« On voit bien l’étage de l’épi qui a été touché par le gel », explique, brin d’orge à la main, Luc Debacker, agriculteur sur 200 ha à Godeneval dans l’Eure-et-Loir. Le problème, c’est que cet étage manquant ne va pas permettre d’alimenter comme il faut le bout de l’épillet.

« Ça dépend des variétés »

« C’est la première fois qu’on voit ça, s’étonne-t-il. Ça dépend des variétés. Ici, l’Amikel et la Champie ont un peu souffert mais pas la Cervoise. » Chez un voisin, ce serait la variété Limpid qui aurait fortement subi le gel.

« L’épi a gelé dans la gaine, à partir du deuxième nœud », analyse Luc Debacker. Il ne veut pas encore se prononcer sur les répercussions de cet épisode climatique sur le rendement et préfère parier sur de bonnes conditions climatiques jusqu’à la moisson.
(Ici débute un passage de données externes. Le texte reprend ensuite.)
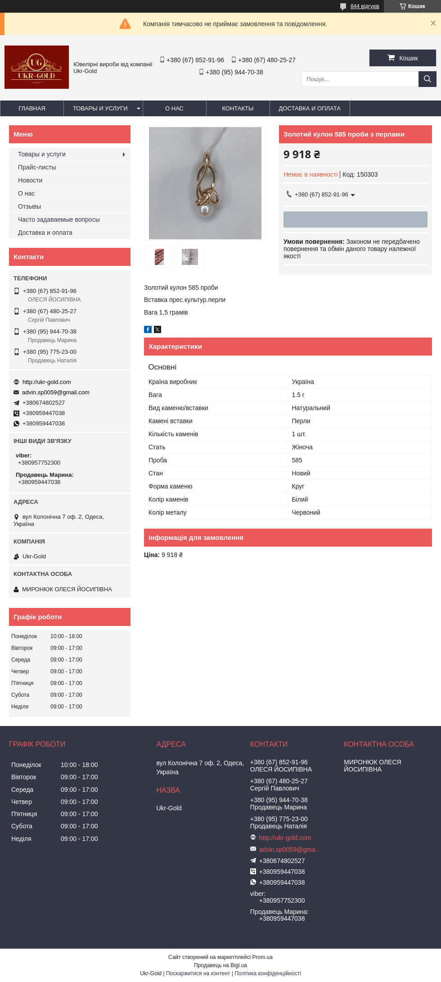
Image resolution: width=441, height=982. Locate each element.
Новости (30, 180)
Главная (31, 108)
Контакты (237, 108)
Les mêmes photos partout en France

« C’est la première fois que je vois cela chez moi », décrit Nicolas Binet sur Twitter le 15 mai 2017, depuis la Charente-Maritime. Comme Luc Debacker, ils sont nombreux sur le réseau social à être surpris par les dégâts du gel. « Ceci est-il vraiment du gel d’épi ? », questionne un autre utilisateur de Twitter en interrogeant Arvalis.
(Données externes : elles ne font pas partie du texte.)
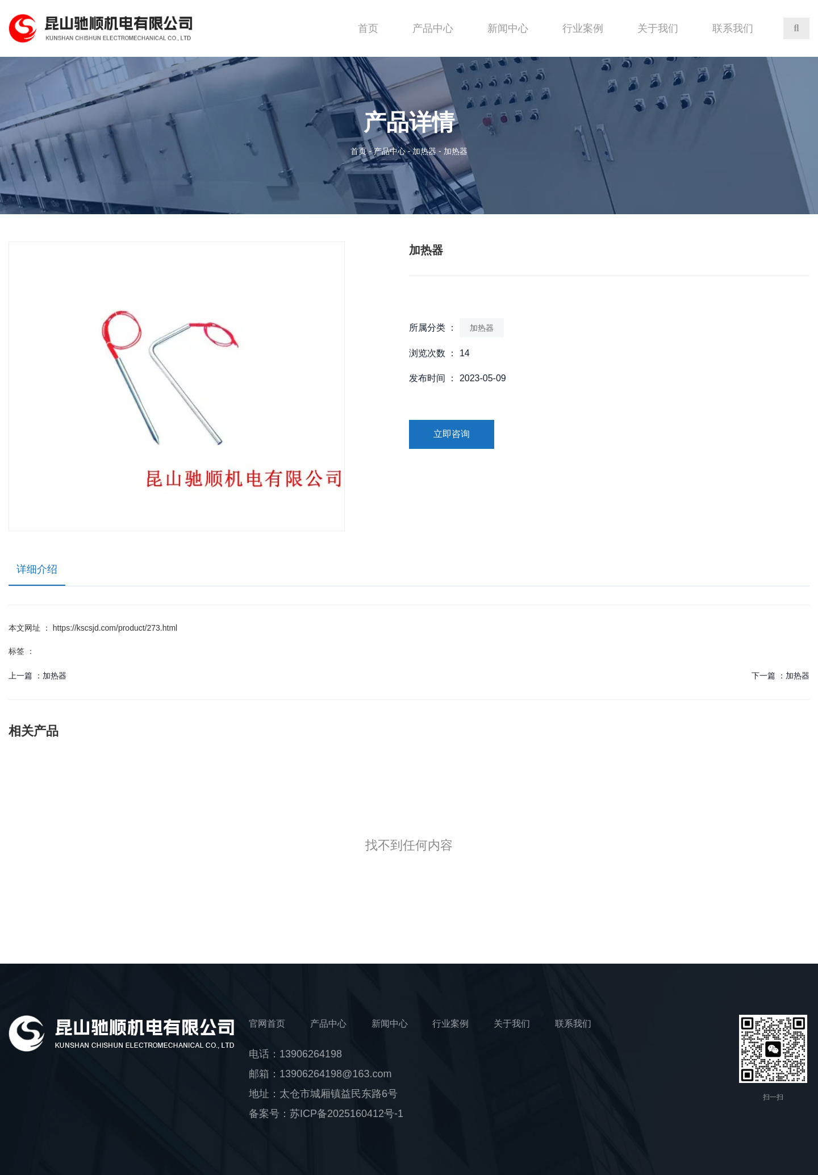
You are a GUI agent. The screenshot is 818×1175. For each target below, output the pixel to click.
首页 (368, 28)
Dès la fin d’avril, les premières photos d’épis gelés faisaient leur apparition. Les constats sont parfois glaçants. « Pour les #orges chez nous la messe est dite #gel massif sur 80 % des surfaces, trop tôt pour voir dégâts sur blé mais… », explique Fabien Nivet, agriculteur dans l’Indre et en Charente. Julien, exploitant dans l’Est, est lui dans l’attente de l’évaluation des dégâts.